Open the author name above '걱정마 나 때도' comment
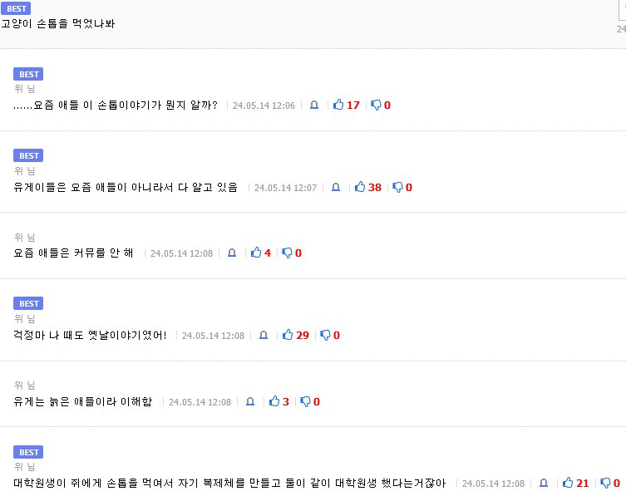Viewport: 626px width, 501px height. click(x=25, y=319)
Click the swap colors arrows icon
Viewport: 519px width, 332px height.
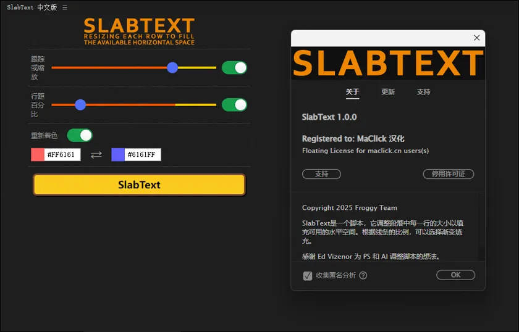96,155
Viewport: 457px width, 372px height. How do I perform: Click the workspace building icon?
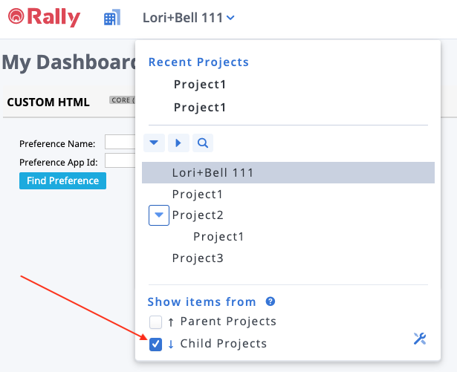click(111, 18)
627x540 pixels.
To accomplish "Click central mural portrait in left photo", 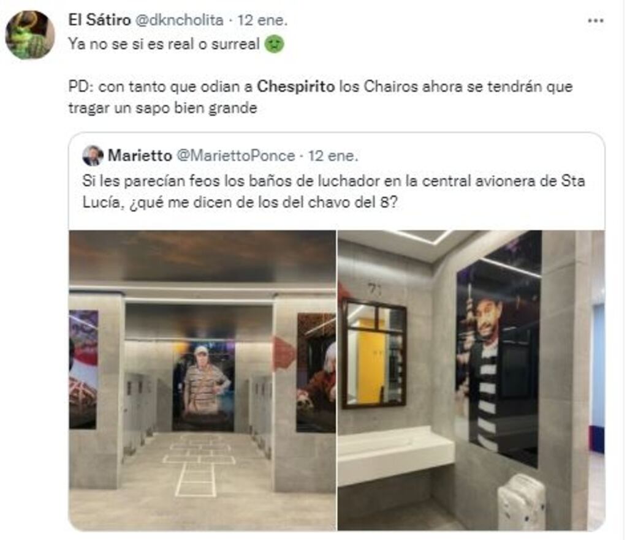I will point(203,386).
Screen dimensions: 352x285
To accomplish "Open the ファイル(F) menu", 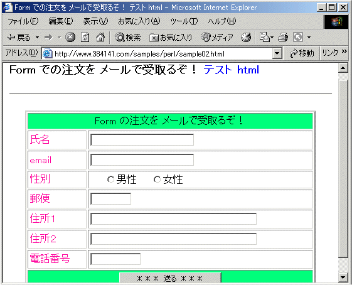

● **Task instructions**
Every line from the one with "Screen dimensions: 352x285" through the last line of the data must be copied exactly. Leave the pictures out.

● **Answer section**
Screen dimensions: 352x285
To accomplish "Open the ファイル(F) menu", 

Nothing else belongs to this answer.